From the TW:
TU, OU-Tulsa work toward joint medical school in downtown Tulsa
By P.J. LASSEK AND BRIAN BARBER World Staff Writers
Published: 12/2/2011 6:29 PM
Last Modified: 12/2/2011 6:29 PM
A movement is under way to create the Tulsa School of Community Medicine, which would be a joint partnership of the University of Tulsa and the University of Oklahoma-Tulsa.
It would house a four-year medical school and other TU academic programs.
The Tulsa Development Authority, which is the city’s real estate entity, is set to vote next week to enter contract negotiations for the sale of the vacant Hartford Building, 111 S. Greenwood Ave.
TU is offering $2.25 million for the 74,772-square-foot building and two adjacent parking lots, TDA Executive Director O.C. Walker said Friday. The property appraised for $2.68 million.
The sale is contingent upon an environmental assessment on the properties, Walker said.
The project is designed to address the shortage of doctors in Tulsa and throughout the state, TU President Steadman Upham said.

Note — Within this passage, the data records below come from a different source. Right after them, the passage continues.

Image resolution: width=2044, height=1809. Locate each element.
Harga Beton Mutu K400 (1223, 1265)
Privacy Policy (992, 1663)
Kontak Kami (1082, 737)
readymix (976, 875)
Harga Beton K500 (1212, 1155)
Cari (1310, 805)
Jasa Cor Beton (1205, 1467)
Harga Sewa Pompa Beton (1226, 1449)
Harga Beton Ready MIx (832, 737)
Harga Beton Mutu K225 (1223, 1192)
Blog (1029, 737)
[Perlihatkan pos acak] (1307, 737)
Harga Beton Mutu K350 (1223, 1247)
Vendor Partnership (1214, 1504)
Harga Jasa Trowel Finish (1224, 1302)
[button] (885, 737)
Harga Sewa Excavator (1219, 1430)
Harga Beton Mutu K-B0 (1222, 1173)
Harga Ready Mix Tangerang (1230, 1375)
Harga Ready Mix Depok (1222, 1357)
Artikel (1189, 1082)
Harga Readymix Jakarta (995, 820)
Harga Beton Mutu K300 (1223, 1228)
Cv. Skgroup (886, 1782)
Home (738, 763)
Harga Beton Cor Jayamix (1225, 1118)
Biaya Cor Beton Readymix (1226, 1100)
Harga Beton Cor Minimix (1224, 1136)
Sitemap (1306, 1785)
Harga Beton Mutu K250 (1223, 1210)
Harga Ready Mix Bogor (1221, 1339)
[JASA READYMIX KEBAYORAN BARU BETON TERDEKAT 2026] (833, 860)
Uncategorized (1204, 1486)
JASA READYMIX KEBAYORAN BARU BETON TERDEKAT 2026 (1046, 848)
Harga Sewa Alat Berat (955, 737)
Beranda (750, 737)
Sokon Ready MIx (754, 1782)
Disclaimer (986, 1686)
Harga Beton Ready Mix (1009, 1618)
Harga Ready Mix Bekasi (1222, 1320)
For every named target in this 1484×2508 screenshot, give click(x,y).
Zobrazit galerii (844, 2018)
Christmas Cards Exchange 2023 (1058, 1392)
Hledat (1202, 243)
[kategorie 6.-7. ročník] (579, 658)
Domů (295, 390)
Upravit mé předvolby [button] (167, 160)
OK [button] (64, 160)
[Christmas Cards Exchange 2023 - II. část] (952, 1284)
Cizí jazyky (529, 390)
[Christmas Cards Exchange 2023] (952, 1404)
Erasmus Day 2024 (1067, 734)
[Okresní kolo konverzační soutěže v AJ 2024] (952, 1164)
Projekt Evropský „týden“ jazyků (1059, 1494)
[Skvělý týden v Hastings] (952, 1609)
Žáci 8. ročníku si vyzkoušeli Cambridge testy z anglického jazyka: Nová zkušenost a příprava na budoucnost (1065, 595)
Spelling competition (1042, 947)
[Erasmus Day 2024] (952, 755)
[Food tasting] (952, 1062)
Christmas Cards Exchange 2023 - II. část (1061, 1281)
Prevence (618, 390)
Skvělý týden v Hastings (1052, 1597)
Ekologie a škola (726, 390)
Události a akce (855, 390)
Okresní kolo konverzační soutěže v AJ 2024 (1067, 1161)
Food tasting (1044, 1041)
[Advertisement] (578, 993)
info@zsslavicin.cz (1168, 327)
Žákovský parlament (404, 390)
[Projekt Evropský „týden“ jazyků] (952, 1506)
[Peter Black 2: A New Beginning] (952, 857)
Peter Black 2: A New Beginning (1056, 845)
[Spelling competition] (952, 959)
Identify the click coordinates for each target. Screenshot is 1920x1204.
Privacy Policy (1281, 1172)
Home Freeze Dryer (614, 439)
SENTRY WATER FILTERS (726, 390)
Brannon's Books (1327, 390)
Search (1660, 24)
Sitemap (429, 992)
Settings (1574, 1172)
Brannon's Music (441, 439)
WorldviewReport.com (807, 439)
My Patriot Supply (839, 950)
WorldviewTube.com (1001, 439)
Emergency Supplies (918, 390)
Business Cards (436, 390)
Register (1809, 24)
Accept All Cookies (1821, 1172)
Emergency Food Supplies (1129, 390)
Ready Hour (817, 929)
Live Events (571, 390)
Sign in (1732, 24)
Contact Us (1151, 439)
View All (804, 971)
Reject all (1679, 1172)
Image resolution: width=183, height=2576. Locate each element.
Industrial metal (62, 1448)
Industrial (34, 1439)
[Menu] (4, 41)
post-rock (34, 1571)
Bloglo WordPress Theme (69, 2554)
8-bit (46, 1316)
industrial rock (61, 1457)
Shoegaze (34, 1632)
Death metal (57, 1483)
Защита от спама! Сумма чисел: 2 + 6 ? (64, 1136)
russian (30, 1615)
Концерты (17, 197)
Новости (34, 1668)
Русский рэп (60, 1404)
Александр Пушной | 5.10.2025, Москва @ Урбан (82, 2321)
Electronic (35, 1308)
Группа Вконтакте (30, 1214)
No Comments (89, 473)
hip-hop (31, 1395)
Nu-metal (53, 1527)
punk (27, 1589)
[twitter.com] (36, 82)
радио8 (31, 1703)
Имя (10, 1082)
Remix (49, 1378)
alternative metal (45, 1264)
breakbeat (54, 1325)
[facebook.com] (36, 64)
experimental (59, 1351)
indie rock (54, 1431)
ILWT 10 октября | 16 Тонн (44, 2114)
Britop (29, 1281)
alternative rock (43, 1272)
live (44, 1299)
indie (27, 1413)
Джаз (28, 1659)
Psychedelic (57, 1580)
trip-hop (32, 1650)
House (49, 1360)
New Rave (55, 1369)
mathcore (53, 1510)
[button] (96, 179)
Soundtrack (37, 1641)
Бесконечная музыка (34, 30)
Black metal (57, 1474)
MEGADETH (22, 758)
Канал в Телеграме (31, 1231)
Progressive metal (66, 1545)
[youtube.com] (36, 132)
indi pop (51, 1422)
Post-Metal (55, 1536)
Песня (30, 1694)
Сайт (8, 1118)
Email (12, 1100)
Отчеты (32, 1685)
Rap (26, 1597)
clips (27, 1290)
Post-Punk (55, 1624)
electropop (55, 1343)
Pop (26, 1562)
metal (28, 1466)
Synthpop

“We’ve been working on this for more than three years, and it has come together very nicely,” he said. “As you can imagine, starting up a medical center is not a simple matter.”
The accreditation process is under way, Upham said, with the goal of being ready to admit new students in 2014.
The downtown site was chosen because the facility needs to be big enough to accommodate the school’s various components, he said. The Hartford Building provides a good footprint and would be renovated.
The medical center will serve as a major economic catalyst in the adjacent East Village area, as well as in the Greenwood and Brady districts, Upham said.
“We wanted to locate the program in a place where there would be available housing and where there would be attractions for the students,” he said.
“You want the students embedded in a matrix that gives them an opportunity to focus and study but also have a social life.”
The partnership is structured so that both universities will absorb some risk, Upham said.
TU will own the building and provide the basic sciences education, while OU will provide the accreditation and clinical elements.
At full-operational strength, the school will have more than 400 students and faculty at the facility, he said.
TU wants to start construction on the building shortly after the site is acquired, Upham said.
Mayor Dewey Bartlett said the medical center “will lead to a lot of good things by the simple fact that several hundred people will be part of that school.”
“Obviously they would like to have housing in the immediate area. Isn’t that terrific?” he said.
Another developer is planning a nearby housing project, which Bartlett said hasn’t been announced yet.
With an education project that’s a partnership between TU and OU, Bartlett said, this project will spur other downtown development by people who understand “this is the real deal.”
OU-Tulsa President Gerard Clancy said the two schools have been in a partnership for the past couple of years to train physicians.
“It’s worked out great,” he said.
The program graduated its first class in 2010, Clancy said. It was determined to be such a success that “we decided to plan toward a medical center.”
Steadman said the partnership showed “not only can we work together, but we produce a pretty good result when we do.”
Clancy said the program’s second class graduated Friday, ranking 18th in the country out of 133 physician-assistant programs.
Bartlett said he is in full support of the medical center project.
“It’s something for all of Tulsa to be excited about,” he said.
The purchase of the Hartford Building would be the University of Tulsa’s second major downtown project in the past year.
The university is developing a portion of the former Mathews Warehouse in the Brady Arts District to be the Zarrow Center for Art and Education.
It will house programs from TU’s School of Art and Gilcrease Museum, which is managed by the university. The Zarrow Center is expected to be open in the fall of 2012.
Plans previously proposed for the Hartford Building site that never came to fruition include one from the Ross Group for an office building and another from Formaation LLC that involved a 40-acre mixed-use development.